RECORD EXTRACTS ▸
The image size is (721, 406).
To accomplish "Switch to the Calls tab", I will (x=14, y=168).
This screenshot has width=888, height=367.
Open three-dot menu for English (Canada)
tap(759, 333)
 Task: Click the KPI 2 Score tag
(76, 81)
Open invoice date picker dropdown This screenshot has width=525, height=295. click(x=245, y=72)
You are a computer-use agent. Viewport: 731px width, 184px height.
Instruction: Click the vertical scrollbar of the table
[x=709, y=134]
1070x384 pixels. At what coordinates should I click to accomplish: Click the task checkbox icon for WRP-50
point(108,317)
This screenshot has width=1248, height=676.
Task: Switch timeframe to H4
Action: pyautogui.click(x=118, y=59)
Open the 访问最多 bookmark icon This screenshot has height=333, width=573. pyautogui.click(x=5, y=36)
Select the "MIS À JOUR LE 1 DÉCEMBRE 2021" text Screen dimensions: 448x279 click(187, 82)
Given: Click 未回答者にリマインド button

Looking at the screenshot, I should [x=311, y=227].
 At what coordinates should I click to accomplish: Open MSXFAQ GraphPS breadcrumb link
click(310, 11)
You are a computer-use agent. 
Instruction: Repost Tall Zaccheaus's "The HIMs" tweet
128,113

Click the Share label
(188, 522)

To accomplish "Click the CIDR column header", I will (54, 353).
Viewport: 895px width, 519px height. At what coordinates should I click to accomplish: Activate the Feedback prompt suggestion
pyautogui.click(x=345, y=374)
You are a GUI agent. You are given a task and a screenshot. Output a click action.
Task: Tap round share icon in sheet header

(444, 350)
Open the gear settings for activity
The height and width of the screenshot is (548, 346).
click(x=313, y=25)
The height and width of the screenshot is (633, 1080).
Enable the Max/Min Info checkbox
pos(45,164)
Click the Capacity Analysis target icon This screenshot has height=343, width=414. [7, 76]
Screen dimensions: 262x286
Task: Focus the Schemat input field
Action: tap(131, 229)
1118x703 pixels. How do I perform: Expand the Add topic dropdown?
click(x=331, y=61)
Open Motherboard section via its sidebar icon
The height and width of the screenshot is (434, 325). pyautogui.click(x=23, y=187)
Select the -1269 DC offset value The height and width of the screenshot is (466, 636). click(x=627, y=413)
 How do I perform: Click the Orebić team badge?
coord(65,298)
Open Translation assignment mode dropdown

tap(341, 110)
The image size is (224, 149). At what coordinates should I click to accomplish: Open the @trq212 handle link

GOAL OF THE EXERCISE ▸ Could you find every line in the records above that has the string "agent" and copy it?

TASK RESULT ▸
You are a computer-use agent. Viewport: 731px width, 184px height.
You are a computer-use agent. 
You are a GUI agent. You are given a task and a screenshot. Output a click action.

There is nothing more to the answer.